To integrate the financial transaction data with these government datasets, we follow a structured process. First, carbon emissions for each transaction are estimated using the third approach described in Trendl et al.6, which derives emissions from financial transaction data combined with MRIO-based carbon multipliers. Specifically, we apply carbon intensity multipliers developed by Trendl et al.6, based on the LCFS and UKMRIO datasets. These multipliers are linked to COICOP categories, which are then mapped to MCCs in the transaction data using established mappings2,26,27,28. This approach allows us to estimate emissions for each transaction based on its MCC and spending amount, with adjustments for inflation using Consumer Price Index (CPI) values.

Second, the IMD is linked to the transaction data using customer postcodes, matching each postcode to a Lower Layer Super Output Area (LSOA) in the IMD dataset. This provides deprivation statistics for each customer, enabling an analysis of socio-economic influences on spending behaviour and carbon emissions. We managed to map every customer to the respective level of deprivation of their environment.

By combining these datasets, we ensure a comprehensive analysis of customer spending patterns, socio-economic contexts, and associated carbon emissions.

Bipartite network creation

Bipartite networks are used to represent systems consisting of two distinct types of nodes. In simple bipartite networks, connections only form between nodes of different types, which makes them ideal for modelling relationships in complex datasets. For example, in ecology, bipartite networks can illustrate interactions between species and their environments, helping researchers understand ecosystem dynamics29,30. Similarly, in recommendation systems, these networks can connect users with items, allowing for tailored recommendations based on user preferences31. In economics, bipartite networks can represent relationships between different economic agents, such as consumers and products, facilitating insights into market behaviour32.

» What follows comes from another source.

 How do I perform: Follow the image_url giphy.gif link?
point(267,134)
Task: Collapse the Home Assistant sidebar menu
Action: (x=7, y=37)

By highlighting these applications, we can see that bipartite networks are not just theoretical constructs; they are a practical tool that helps us analyse and understand complex interactions between distinct groups across various fields. They can be used for data mining, pattern recognition, and identifying relationships within complex systems, making them useful in both research and applied contexts. In the context of this research, their role extends to identifying consumer spending patterns and estimating carbon emissions, thereby providing valuable insights for policymakers and financial institutions seeking to implement effective carbon reduction strategies. In this research context, these networks allow customers to be linked with the transaction categories they engage with.

Fig. 2
figure 2

An example of a transaction bipartite network, showing the connection between customers (top) and MCCs (bottom). Each edge represents that the customer has had at least one transaction in that merchant category.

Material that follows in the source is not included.